Nueve años atrás, cuando Lago Sofía se llamaba Salmones Magallanes, una joven Inés llegó a hacer su práctica profesional. En ese momento trabajaba y estudiaba, y una vez que terminó su pasantía, siguió con sus estudios. “Un año después, cuando la compañía cambió de nombre, contrataron a gente nueva y ahí entré nuevamente”, dice. Recuerda, eso sí, que su primeros días no fueron los mejores. “Ese mismo día llegaron camiones, yo llegué muy temprano y me quedé hasta muy tarde. Fue un día muy largo y agotador, el jefe me sacó el jugo. Después me enfermé, no fue el mejor comienzo”, recuerda entre risas.

“Trabajé nueve años como asistente de centro, que consistía en trabajar en la producción de peces, a cargo de las salas, de llevar los registros diarios, alimentación, mortalidad, etc”. En noviembre pasado terminó su contrato y, al no tener con quién dejar a sus pequeños hijos, tuvo que buscar una salida de la compañía. “La empresa me dio la posibilidad de trabajar desde mi casa, pero después ya no pude volver porque no tenía con quién dejar a mis hijos. Entonces, la empresa me ofreció llegar a un acuerdo y salir para poder dedicarme a ellos. Fue una muy buena opción”, dice.

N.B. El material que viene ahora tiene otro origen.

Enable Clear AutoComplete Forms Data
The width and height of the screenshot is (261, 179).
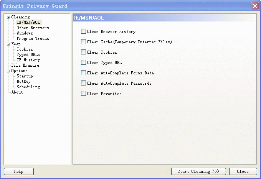pyautogui.click(x=83, y=73)
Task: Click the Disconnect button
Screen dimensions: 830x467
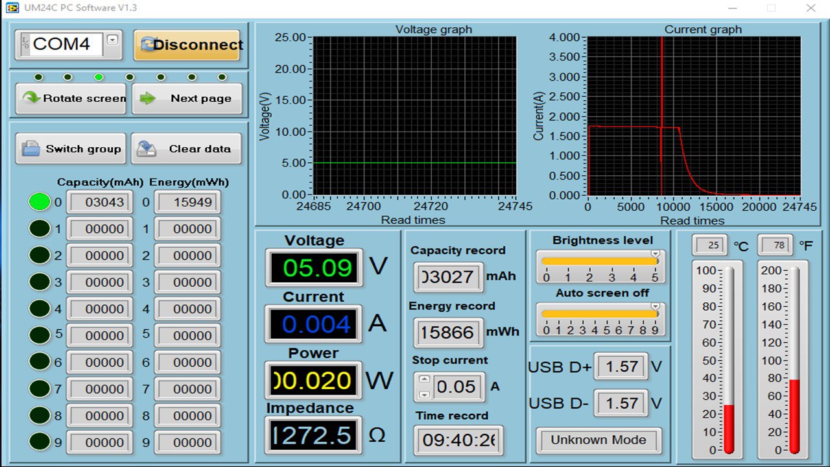Action: (187, 45)
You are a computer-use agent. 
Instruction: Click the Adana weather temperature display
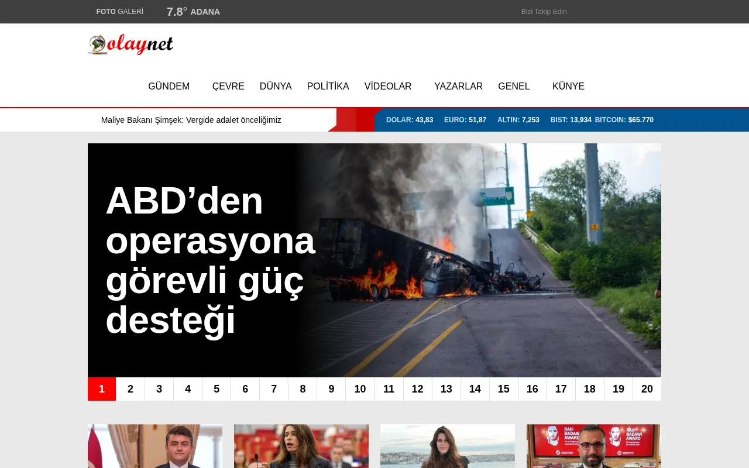coord(193,11)
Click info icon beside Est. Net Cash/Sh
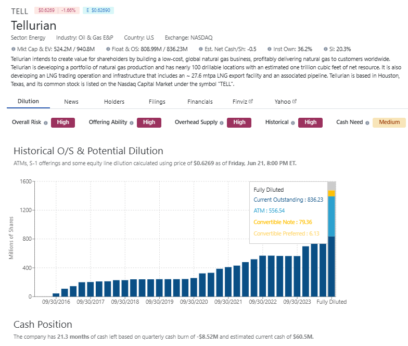This screenshot has height=346, width=408. [x=201, y=49]
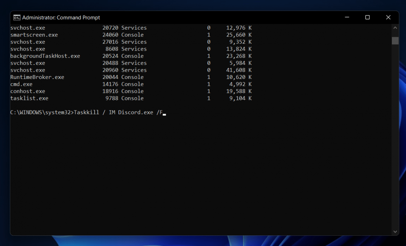Click the 'Taskkill' word in the command line

[x=86, y=112]
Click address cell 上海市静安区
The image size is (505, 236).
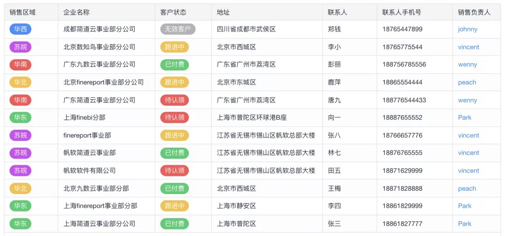tap(237, 206)
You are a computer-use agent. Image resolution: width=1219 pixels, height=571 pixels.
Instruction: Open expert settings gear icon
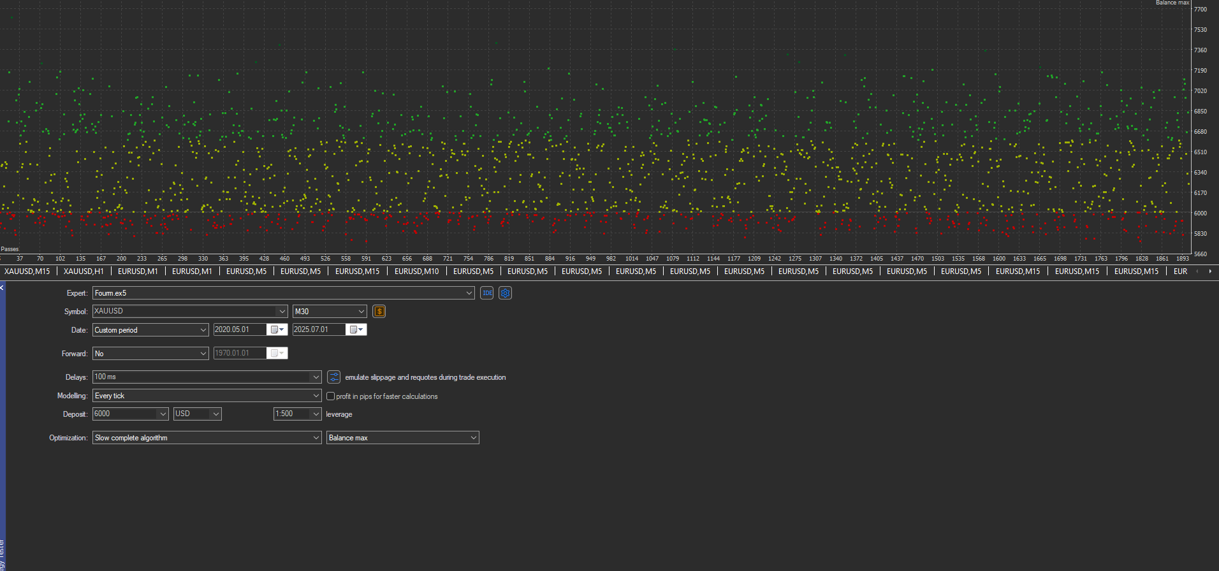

“Estoy súper agradecida de la empresa, aprendí mucho y formé grandes amistades. Tengo personas a las que estimo mucho y todavía estoy con contacto con muchas de ellas. La verdad es que la decisión de quedarme con mis hijos es la mejor decisión que tomé, porque son chicos, de 5 y 2 años, y es una edad donde hay que aprovecharlos harto. Después crecen y a esta edad dan ganas de estar con ellos el mayor tiempo posible y de aprovecharlos”.

¿Qué le dirías a la empresa y a tus compañeros?

Quiero, a través de este medio, despedirme de todos, sobre todo de quienes no tuve la oportunidad de despedirme y cerrar un ciclo hermoso de nueve años. Fue un agrado trabajar con cada uno de ellos, los jefes, todos en general. Formé mucha experiencia, aprendí mucho del rubro. Voy a estar eternamente agradecida de todos, del apoyo que me dieron siempre. Es como una familia, era mi segunda casa, ya extraño mucho el ambiente. Este es un cambio importante en mi vida, nunca había estado tanto tiempo en mi casa, pero sé que es para mejor.

¿Qué se viene para ti en el futuro?

No lo he pensado, pero quizás seguir en el rubro de la piscicultura y aprovechar todo lo que aprendí en estos casi 10 años. Si no, ver algo propio, hacer algo familiar para estar con ellos todo el tiempo que sea posible.